**Records shown:**
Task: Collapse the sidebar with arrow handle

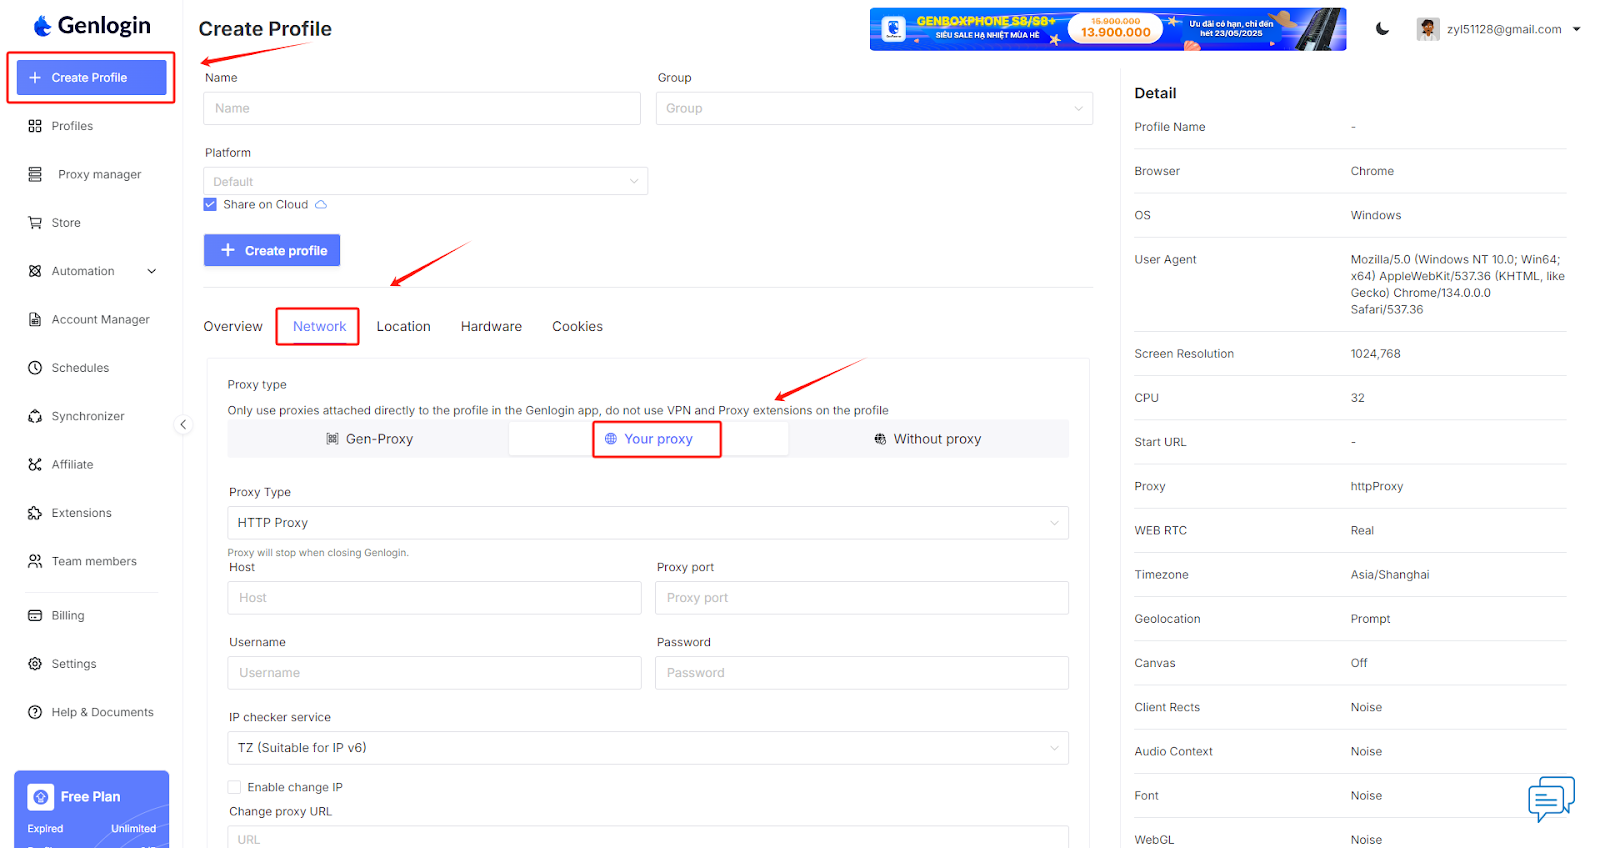Action: coord(183,425)
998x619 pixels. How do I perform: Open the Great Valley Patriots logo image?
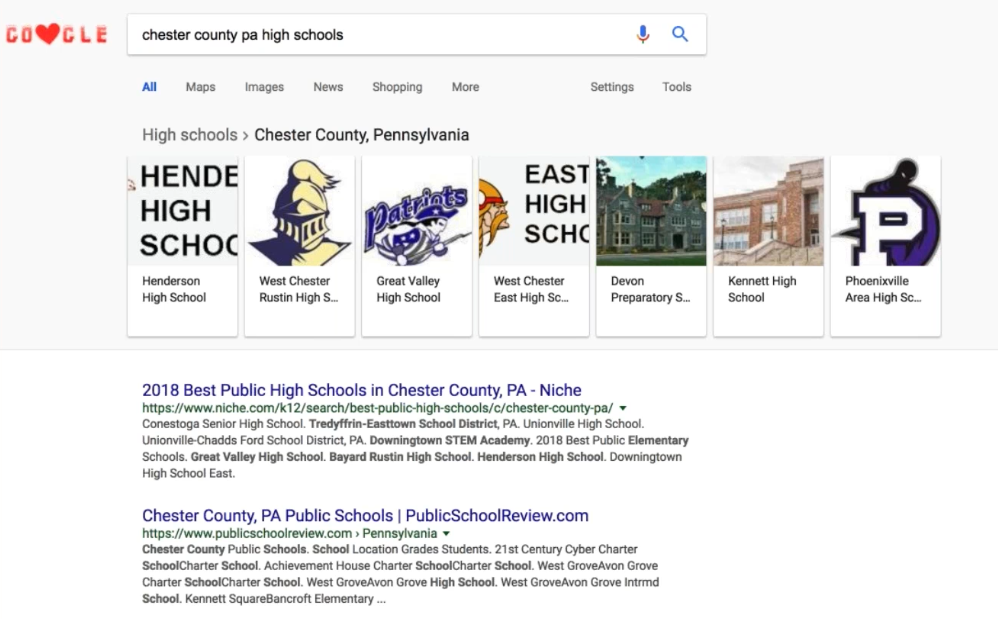416,211
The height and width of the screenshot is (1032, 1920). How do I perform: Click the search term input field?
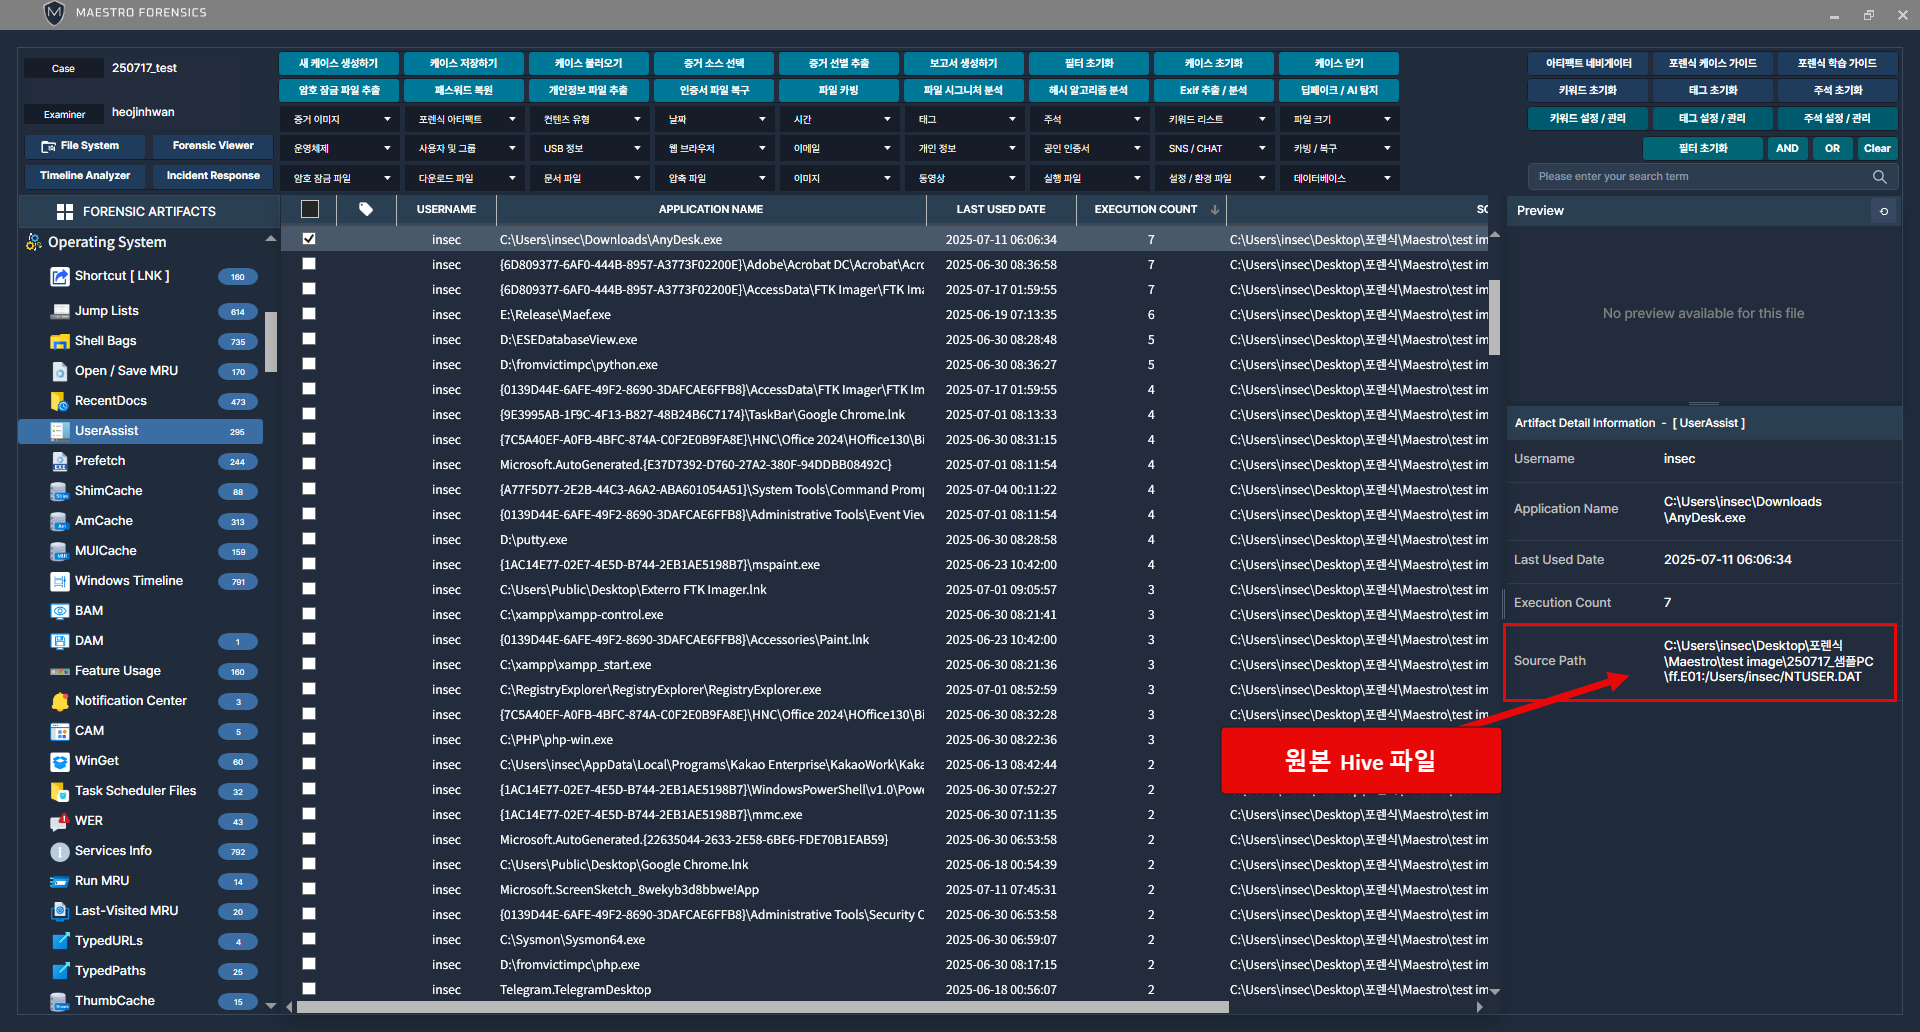coord(1700,177)
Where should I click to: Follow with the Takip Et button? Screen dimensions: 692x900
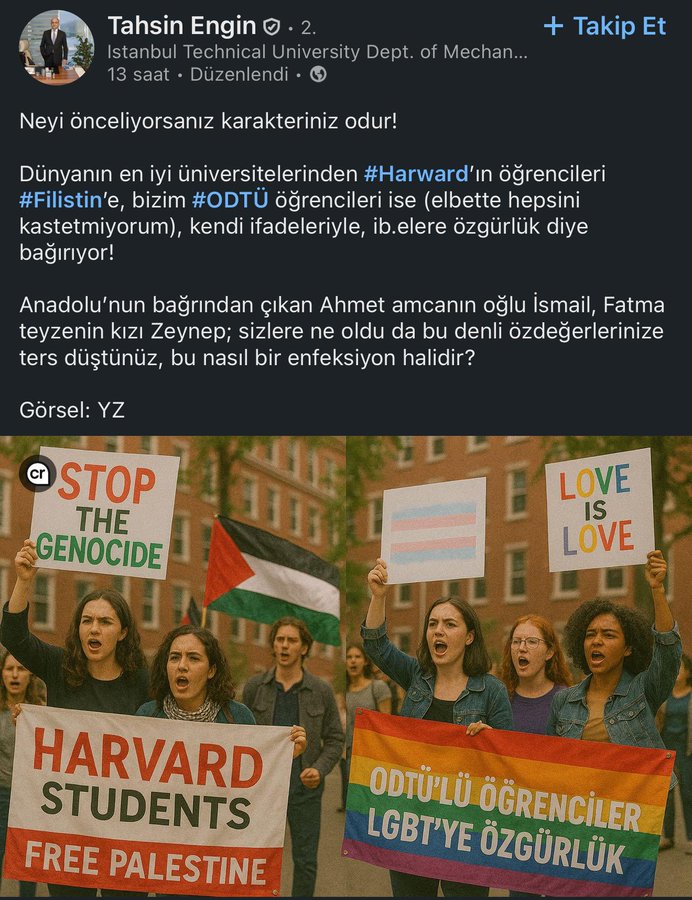tap(605, 26)
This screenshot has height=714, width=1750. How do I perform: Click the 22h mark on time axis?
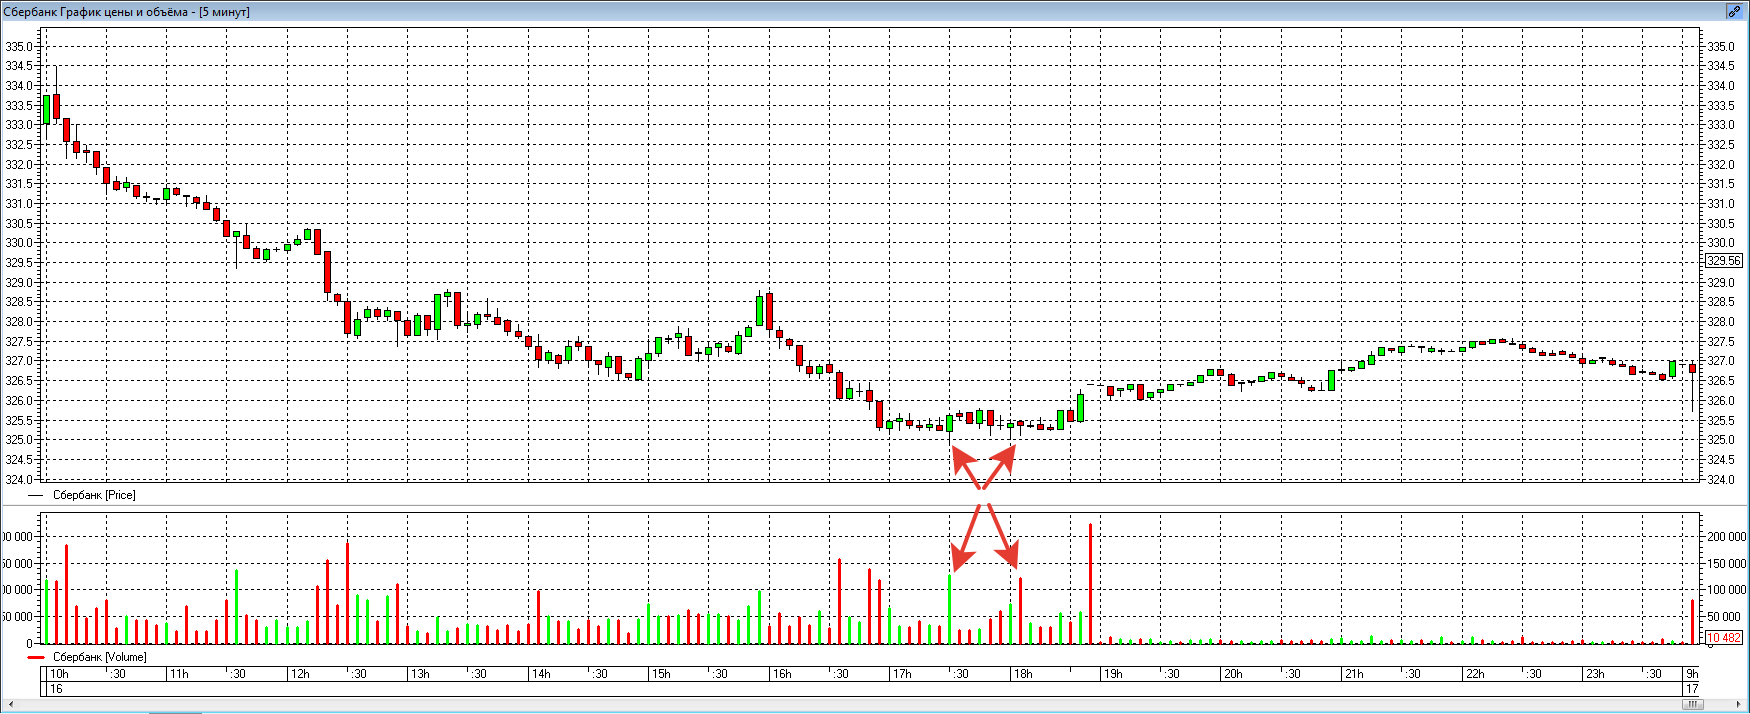point(1474,674)
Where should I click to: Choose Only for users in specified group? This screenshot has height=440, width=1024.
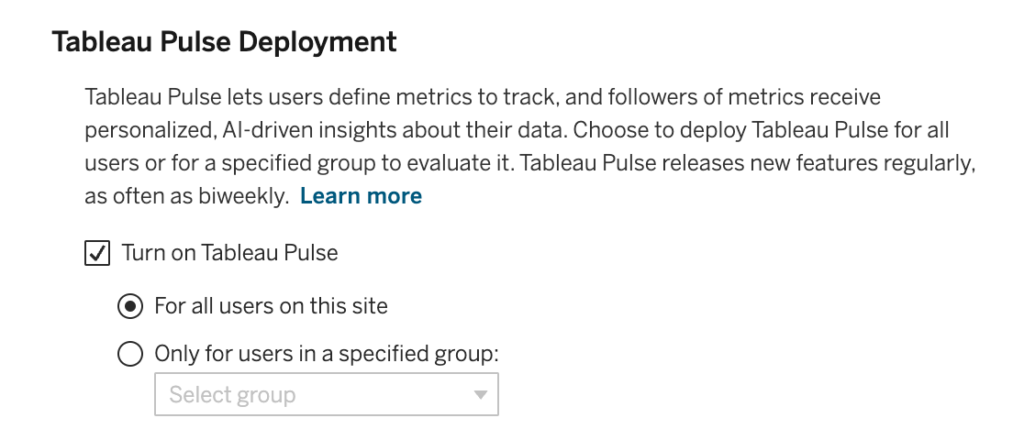131,354
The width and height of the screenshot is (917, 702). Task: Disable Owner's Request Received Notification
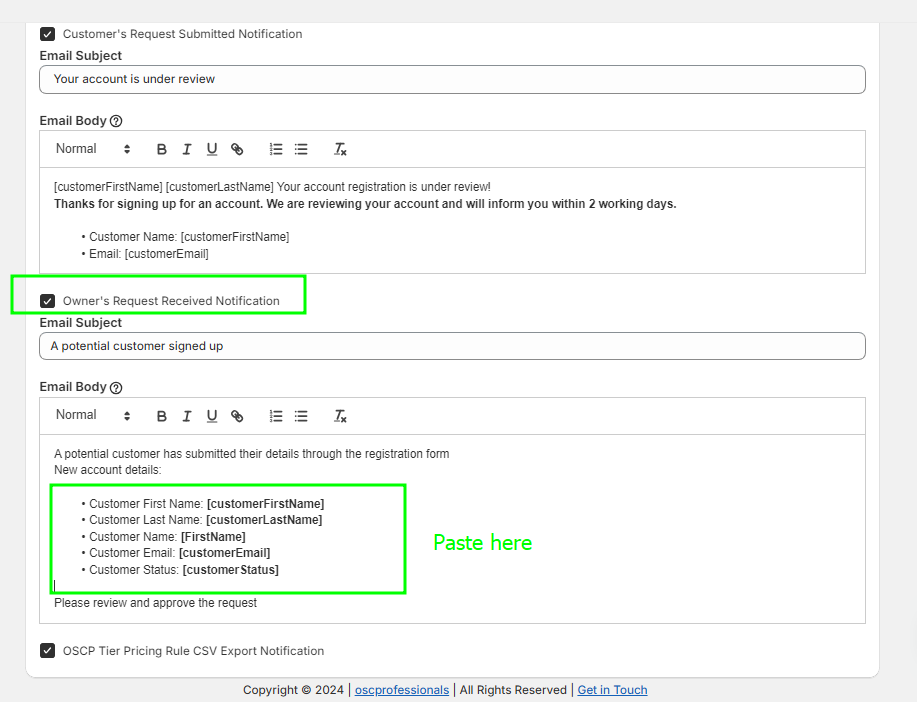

**Task goal:** Images are to be excluded, and each record above written out word for word.

**Output of the task:**
Task: Collapse the sidebar with arrow handle

Action: coord(183,425)
998x619 pixels. How do I perform: Open the Great Valley Patriots logo image?
416,211
The height and width of the screenshot is (1032, 1920). How do I perform: Click the search term input field?
coord(1700,177)
Where should I click to: Follow with the Takip Et button? Screen dimensions: 692x900
tap(605, 26)
This screenshot has height=714, width=1750. How do I perform: Click the 22h mark on time axis?
point(1474,674)
Where should I click to: Choose Only for users in specified group? This screenshot has height=440, width=1024.
131,354
The width and height of the screenshot is (917, 702). Task: Disable Owner's Request Received Notification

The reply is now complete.